The ghosts from the past are now staring at Thor Technologies and its principal members after the U.S. Securities and Exchange Commission (SEC) filed a complaint for the sale of unregistered securities.

The SEC’s complaint borders on Thor’s 2018 initial coin offering (ICO), which the commission says amounted to the sale of securities. At that time, Thor Technologies realized $2.6 million from over 1,500 investors, a third of them U.S. citizens.

Named in the suit are Thor Technologies co-founders David Chin and Matthew Moravec, who are slammed with three primary infringements of securities law. The first allegation was the failure to register Thor tokens with the Commission, while the second hinged on marketing the tokens as an investment.

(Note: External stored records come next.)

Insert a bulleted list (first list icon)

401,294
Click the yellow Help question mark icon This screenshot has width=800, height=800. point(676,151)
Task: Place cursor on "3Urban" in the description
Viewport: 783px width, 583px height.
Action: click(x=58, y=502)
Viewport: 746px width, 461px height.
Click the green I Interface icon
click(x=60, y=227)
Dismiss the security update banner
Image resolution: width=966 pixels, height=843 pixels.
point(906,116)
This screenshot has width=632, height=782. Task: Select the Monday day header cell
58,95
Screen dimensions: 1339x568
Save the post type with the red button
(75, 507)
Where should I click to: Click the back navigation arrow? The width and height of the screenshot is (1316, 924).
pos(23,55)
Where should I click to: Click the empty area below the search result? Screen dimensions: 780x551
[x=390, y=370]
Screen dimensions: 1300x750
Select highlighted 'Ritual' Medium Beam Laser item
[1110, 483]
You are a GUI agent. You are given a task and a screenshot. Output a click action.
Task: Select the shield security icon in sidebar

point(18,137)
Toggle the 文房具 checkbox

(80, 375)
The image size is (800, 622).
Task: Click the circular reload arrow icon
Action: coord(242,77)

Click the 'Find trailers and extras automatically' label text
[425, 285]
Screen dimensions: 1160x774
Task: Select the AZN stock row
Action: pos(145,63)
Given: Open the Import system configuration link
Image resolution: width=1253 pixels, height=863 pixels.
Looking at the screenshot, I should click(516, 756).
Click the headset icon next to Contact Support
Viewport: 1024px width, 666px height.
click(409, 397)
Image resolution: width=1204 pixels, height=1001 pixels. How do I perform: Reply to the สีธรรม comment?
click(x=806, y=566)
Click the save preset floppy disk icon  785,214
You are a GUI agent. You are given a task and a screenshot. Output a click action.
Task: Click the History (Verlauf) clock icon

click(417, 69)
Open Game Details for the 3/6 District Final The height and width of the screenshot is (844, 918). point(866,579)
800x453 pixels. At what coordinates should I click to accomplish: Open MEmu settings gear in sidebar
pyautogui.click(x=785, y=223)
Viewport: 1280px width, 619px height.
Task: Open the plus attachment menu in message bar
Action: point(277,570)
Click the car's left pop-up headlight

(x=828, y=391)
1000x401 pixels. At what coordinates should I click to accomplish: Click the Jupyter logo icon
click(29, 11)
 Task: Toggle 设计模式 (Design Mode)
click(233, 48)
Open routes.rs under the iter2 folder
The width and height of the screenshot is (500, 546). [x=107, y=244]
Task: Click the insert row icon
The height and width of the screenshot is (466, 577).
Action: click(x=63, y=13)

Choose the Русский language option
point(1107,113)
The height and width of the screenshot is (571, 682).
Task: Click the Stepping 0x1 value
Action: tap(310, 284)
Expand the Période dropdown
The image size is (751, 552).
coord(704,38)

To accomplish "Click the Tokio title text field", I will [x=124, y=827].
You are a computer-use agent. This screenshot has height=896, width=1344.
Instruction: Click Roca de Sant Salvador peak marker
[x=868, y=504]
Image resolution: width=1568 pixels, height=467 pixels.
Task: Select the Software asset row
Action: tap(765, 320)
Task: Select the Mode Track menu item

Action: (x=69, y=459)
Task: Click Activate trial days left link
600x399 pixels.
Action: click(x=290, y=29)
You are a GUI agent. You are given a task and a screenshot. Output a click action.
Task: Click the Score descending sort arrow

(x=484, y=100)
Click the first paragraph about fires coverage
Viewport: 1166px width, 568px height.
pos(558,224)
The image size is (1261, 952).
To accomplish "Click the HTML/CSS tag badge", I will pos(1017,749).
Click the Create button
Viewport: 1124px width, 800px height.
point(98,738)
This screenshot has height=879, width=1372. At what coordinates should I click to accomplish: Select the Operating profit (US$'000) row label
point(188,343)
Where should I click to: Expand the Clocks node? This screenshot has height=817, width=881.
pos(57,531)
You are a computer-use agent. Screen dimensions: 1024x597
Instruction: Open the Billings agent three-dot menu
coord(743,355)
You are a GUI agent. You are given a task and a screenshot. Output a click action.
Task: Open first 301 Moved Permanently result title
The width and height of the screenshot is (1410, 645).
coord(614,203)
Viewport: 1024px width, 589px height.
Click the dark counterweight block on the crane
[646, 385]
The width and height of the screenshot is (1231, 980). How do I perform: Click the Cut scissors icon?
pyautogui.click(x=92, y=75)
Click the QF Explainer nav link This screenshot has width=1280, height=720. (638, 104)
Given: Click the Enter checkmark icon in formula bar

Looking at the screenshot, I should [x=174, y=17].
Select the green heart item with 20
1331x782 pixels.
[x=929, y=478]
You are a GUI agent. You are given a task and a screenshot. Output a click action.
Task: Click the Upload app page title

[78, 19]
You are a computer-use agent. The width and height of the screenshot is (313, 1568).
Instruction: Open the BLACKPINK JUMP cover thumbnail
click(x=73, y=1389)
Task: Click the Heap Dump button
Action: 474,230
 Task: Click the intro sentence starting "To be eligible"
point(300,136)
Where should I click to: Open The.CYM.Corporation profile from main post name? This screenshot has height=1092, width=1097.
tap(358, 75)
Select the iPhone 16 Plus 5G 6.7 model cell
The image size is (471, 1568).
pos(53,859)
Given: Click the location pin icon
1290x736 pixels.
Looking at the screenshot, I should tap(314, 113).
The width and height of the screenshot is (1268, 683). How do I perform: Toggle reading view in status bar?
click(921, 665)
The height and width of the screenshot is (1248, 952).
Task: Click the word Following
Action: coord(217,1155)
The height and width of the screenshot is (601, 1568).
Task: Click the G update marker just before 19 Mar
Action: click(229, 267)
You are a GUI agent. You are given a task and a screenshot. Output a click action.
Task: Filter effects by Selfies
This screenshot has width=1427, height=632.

“As the network grows, we expect the value of each token to increase as usage of tokens drives demand given their scarcity in a finite pool of available supply,” read Thor’s whitepaper.

The third violation of securities laws is the failure to register the offer and sale of Thor tokens with the commission. Other ancillary offenses include the absence of proper disclosures on Thor’s financial condition, ability to generate profits, and other necessary factors that would assist investors in deciding whether or not they would invest.

“Thor never filed a registration statement with the SEC with respect to any Thor Tokens it offered or sold, and no registration statement has ever been in effect with respect to any offers or sales of Thor Token,” read the filing.

The commission seeks to disgorge Thor and its founders of “unjust enrichment” while praying the court to order the defendants to pay civil monetary penalties. Furthermore, the SEC wants to permanently ban the defendants from participating in the offer and sale of securities in the form of digital assets.

The SEC is doubling down on efforts to regulate the ‘cryptoverse’

The Gary Gensler-led SEC has been on a campaign against erring firms in the digital asset industry as it attempts to sanitize the sector. With multiple cases in court and a streak of settlements under its belt, the SEC shows little to no signs of hitting the breaks.

Recent cases like the charge against Sam Bankman-Fried over his role in defrauding FTX investors and the call for public companies to disclose their exposure to digital assets have been hailed by pundits as a step in the right direction.

“Companies may have disclosure obligations under the federal securities laws related to the direct or indirect impact that these events and collateral events have had or may have on their business,” said the Commission.